Data extract:
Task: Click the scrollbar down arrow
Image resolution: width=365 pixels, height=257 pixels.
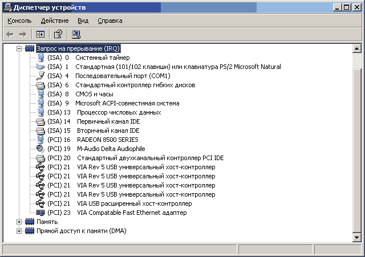Action: (x=356, y=237)
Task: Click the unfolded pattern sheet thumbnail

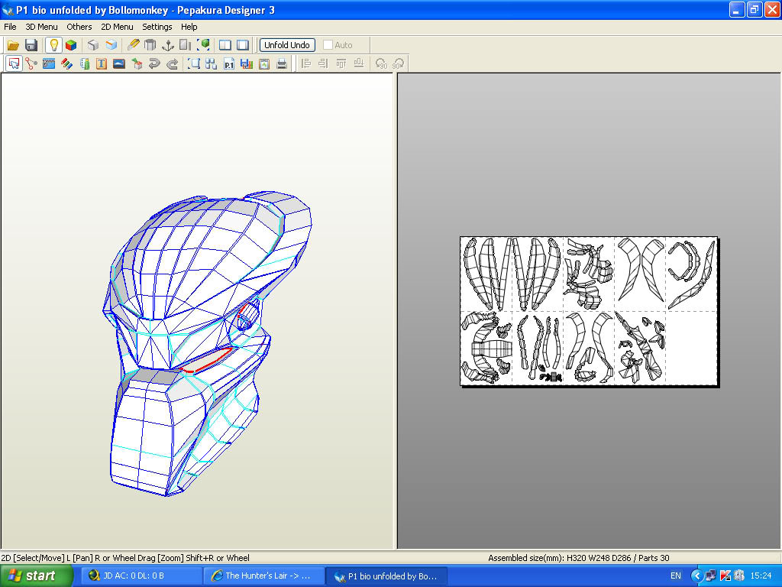Action: pyautogui.click(x=589, y=311)
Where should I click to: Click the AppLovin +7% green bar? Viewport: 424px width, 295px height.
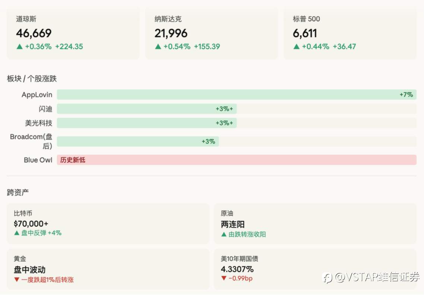(x=236, y=94)
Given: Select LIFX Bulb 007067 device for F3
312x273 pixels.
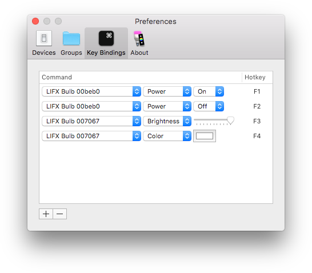Looking at the screenshot, I should 91,121.
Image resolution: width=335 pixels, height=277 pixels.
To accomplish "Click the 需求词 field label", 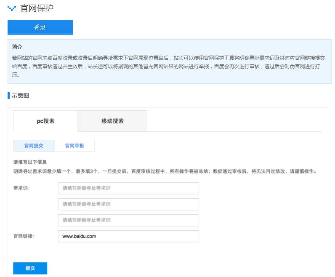I will coord(21,188).
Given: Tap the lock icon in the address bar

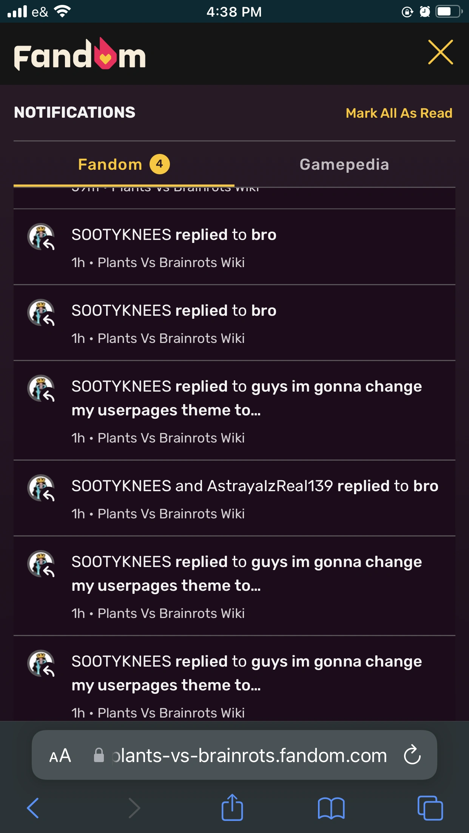Looking at the screenshot, I should tap(99, 755).
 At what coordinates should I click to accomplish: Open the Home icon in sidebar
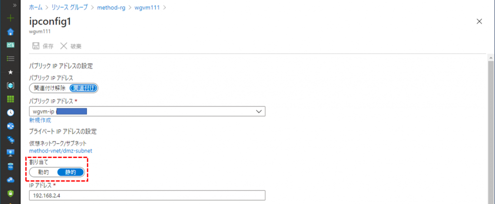(x=11, y=31)
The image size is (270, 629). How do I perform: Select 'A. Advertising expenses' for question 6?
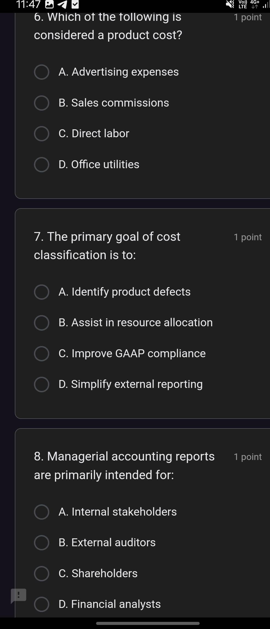[42, 72]
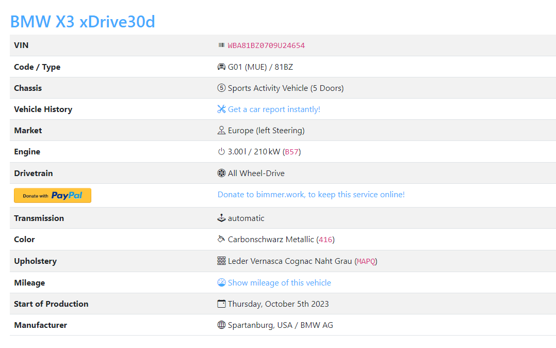
Task: Click the engine power icon
Action: [x=221, y=152]
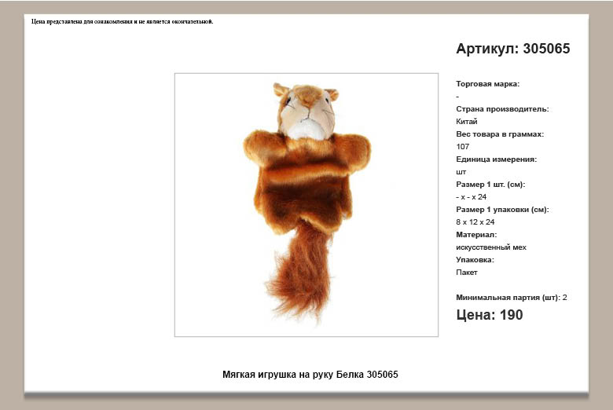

About this exercise: Only one stretch of the entries above is needed: the lines from the one containing "Where should I" through the one containing "Image resolution: width=335". Copy it exactly, without the pictures.

Worked solution:
Where should I click to: Click the AppLovin +7% green bar? Viewport: 424px width, 295px height.
(x=236, y=94)
Given: Select LIFX Bulb 007067 device for F3
312x273 pixels.
Looking at the screenshot, I should 91,121.
Image resolution: width=335 pixels, height=277 pixels.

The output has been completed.